Pick each line containing the word "logo" out of the data below.

Dataset excerpts

━━━━━━━━━━━━━━━━━━━━

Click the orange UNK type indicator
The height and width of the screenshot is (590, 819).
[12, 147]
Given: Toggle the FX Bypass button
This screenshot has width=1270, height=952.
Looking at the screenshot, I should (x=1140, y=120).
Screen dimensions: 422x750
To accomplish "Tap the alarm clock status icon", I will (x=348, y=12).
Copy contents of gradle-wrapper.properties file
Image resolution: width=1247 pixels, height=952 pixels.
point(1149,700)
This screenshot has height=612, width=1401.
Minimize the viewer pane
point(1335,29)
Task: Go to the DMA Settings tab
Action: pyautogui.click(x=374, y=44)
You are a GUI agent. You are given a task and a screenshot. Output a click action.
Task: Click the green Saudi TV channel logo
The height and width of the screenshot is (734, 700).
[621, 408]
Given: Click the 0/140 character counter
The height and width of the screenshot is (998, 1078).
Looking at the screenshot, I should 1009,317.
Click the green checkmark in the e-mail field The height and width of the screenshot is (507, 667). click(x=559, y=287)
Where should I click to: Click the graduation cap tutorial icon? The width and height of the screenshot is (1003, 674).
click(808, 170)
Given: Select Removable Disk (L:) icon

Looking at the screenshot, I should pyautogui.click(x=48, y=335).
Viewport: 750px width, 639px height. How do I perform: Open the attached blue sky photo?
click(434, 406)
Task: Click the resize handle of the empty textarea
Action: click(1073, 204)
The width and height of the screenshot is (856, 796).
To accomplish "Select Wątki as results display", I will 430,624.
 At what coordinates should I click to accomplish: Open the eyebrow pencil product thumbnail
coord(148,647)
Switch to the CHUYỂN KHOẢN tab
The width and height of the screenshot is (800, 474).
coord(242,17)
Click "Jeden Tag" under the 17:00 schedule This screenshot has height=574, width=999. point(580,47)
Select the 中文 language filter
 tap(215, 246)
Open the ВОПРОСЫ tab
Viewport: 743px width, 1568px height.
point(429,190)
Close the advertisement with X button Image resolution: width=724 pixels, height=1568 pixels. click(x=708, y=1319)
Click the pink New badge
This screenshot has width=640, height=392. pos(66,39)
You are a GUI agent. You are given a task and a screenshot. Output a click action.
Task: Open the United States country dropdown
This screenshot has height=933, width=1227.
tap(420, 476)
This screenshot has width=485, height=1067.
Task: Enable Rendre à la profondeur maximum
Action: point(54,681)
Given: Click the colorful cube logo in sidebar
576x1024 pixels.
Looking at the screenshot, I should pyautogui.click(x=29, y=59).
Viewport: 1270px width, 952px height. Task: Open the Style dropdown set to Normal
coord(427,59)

━━━━━━━━━━━━━━━━━━━━

▸ **ANSWER TO THIS EXERCISE**
Task: Click the green Saudi TV channel logo
Given: Click the colorful cube logo in sidebar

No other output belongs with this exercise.